Envoyé de mon Pixel 4 XL en utilisant Tapatalk
 

simple

Adventurer
In the 90's I met a guy who was a kayak guide in the San Juan Islands in the summer. The rest of the year he went to school at WSU and saved rent living in his blazer. WSU is in E Washington and cold as hell. He said once the ice and snow built up on the outside it was more cozy. He paid for a meal ticket and showered at the gym. Maybe also spent more time in the library studying. He did it for at least a couple consecutive years so it must have been working.
 

Billincamo

Member
I owned a GFC, It was great but not a chance in hell I would full time in that. I own tents with more room and would rather tent it full time.
 

rruff

Explorer
But it also snows and gets cold as hell in the winter.

I lived in cab height shell on the back of a '84 Toyota for years. But the "cold as hell" part was not on my itinerary. If it was, I'd like a larger and warmer space.
 
Would you live full time in a wedge camper (think GFC, super pacific, vagabond, etc) on the back of a 6 foot Tacoma bed?

Maybe a hard sided camper shell, that you could insulate. Sleep time should be ok, but where you gonna hang out before bedtime when its cold out?

Uh ... asking for a friend ...
 

plh

Explorer
But it also snows and gets cold as hell in the winter.

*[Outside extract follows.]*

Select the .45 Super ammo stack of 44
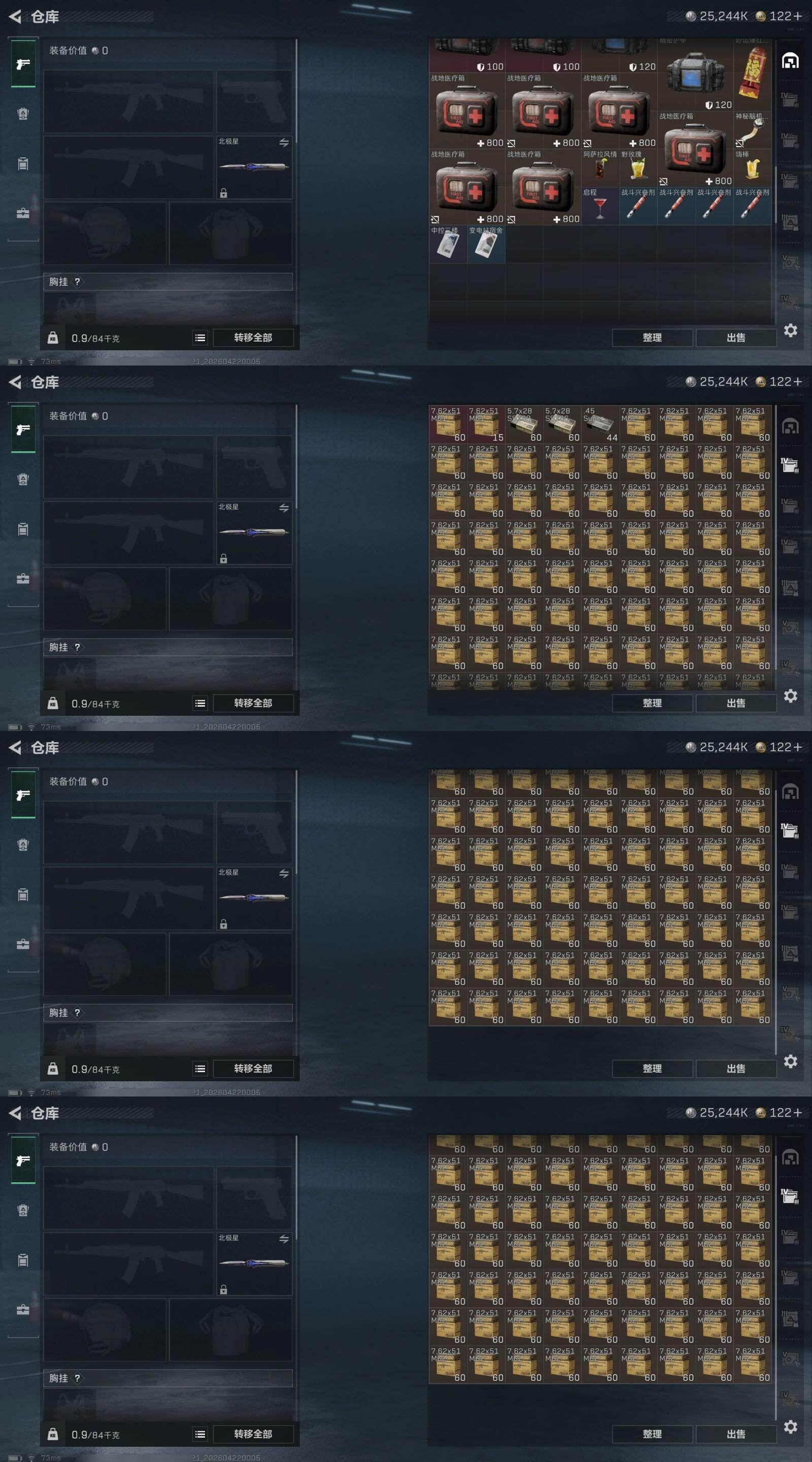 pos(600,424)
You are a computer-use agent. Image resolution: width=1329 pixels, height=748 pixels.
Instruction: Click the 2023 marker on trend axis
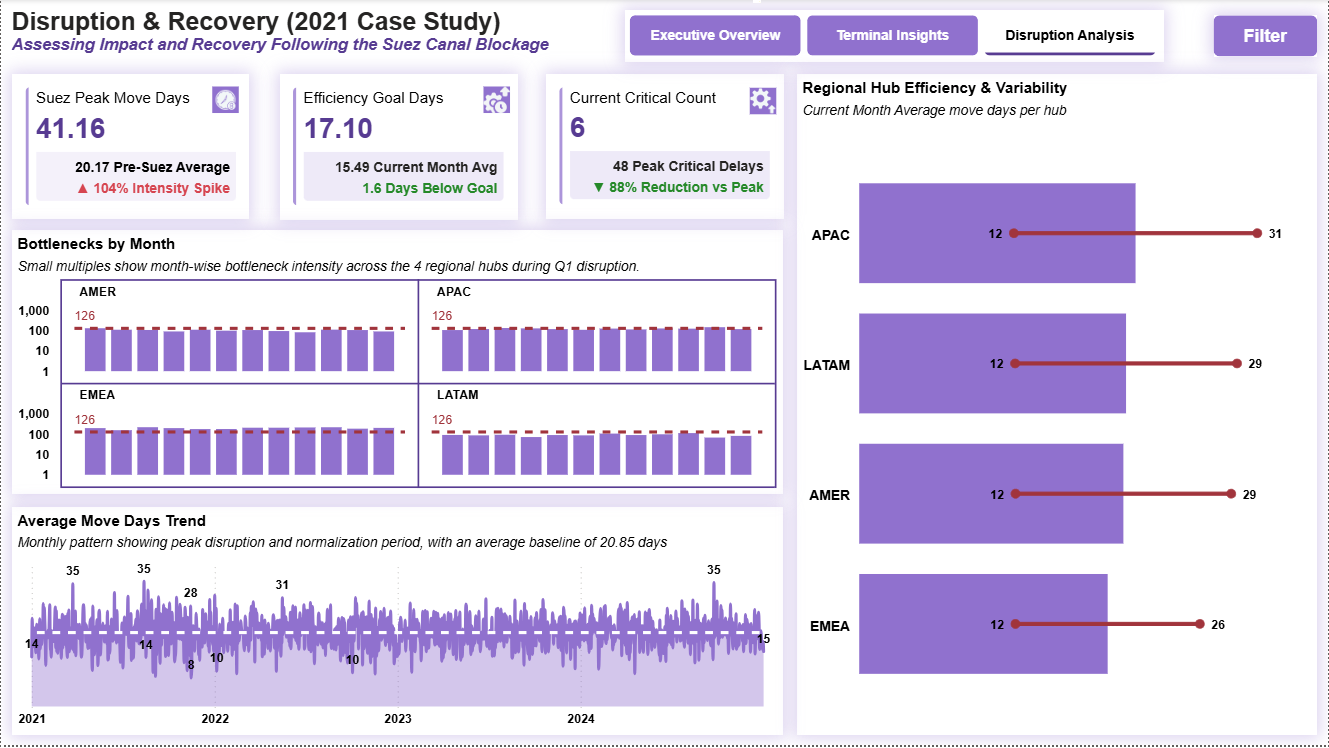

Would you live full time in a wedge camper (think GFC, super pacific, vagabond, etc) on the back of a 6 foot Tacoma bed?

No, it is the cold part. Have you spent any time in an uninsulated tin can during a "cold as hell" moment? I've car camped during hunting trips into the low 20Fs. One or 2 nights in a row is enough of that silliness.
 

1000arms

Well-known member
How long would you need to save up money for your house? Months/years/decades/?

Are you comfortable winter camping in your local conditions?

Maybe save up money for a vehicle that you would be comfortable "camping" in all weather and health? Then save money for your house? (Being sick and expelling stuff from both ends simultaneously is bad enough indoors. It is even less fun outdoors. I've done it overnight in a cold pounding rainstorm while "camping" under a truck cap.)

Would a tall truck cap be much cheaper for you to start with? Would it work for you? Perhaps an insulated DIY cap plus something insulated for bellow the bed rails and floor?

I have lived for a winter in Maine in a trailer made from a long-bed pickup truck frame, truck-bed, and cab-height truck-cap. Un-Insulated. No heater. Urine bottles for overnight if needed. I usually defecated at work. I slept with my water bottles inside my comforters to keep them from freezing. :)

I've also camped a lot at -20 F, including "camping" in the bed of a pickup truck with a cab-height truck-cap, and found that a simple mattress frame made from placed flat 2x6 rails crossed by flat 2x6 slats was quite useful. I put comforters on top of my futon-mattress, then sheets, and more comforters. Using lots of layers above and below kept me warm on the coldest nights, yet allowed me to easily remove top layers to adjust for warmer temperature.

I've also "camped" a lot in platform tents heated with wood-stoves where I regularly saw -40 F (and colder).

I wouldn't want to deal with a wedge-camper every night in cold weather. I think it would be much easier to unlock a truck cap, strip, and crawl between the sheets rather than setting up the wedge camper plus remaking the bed every night (as there probably isn't enough to room to leave the bedding needed for -20F (or -40F) in place when the camper is collapsed).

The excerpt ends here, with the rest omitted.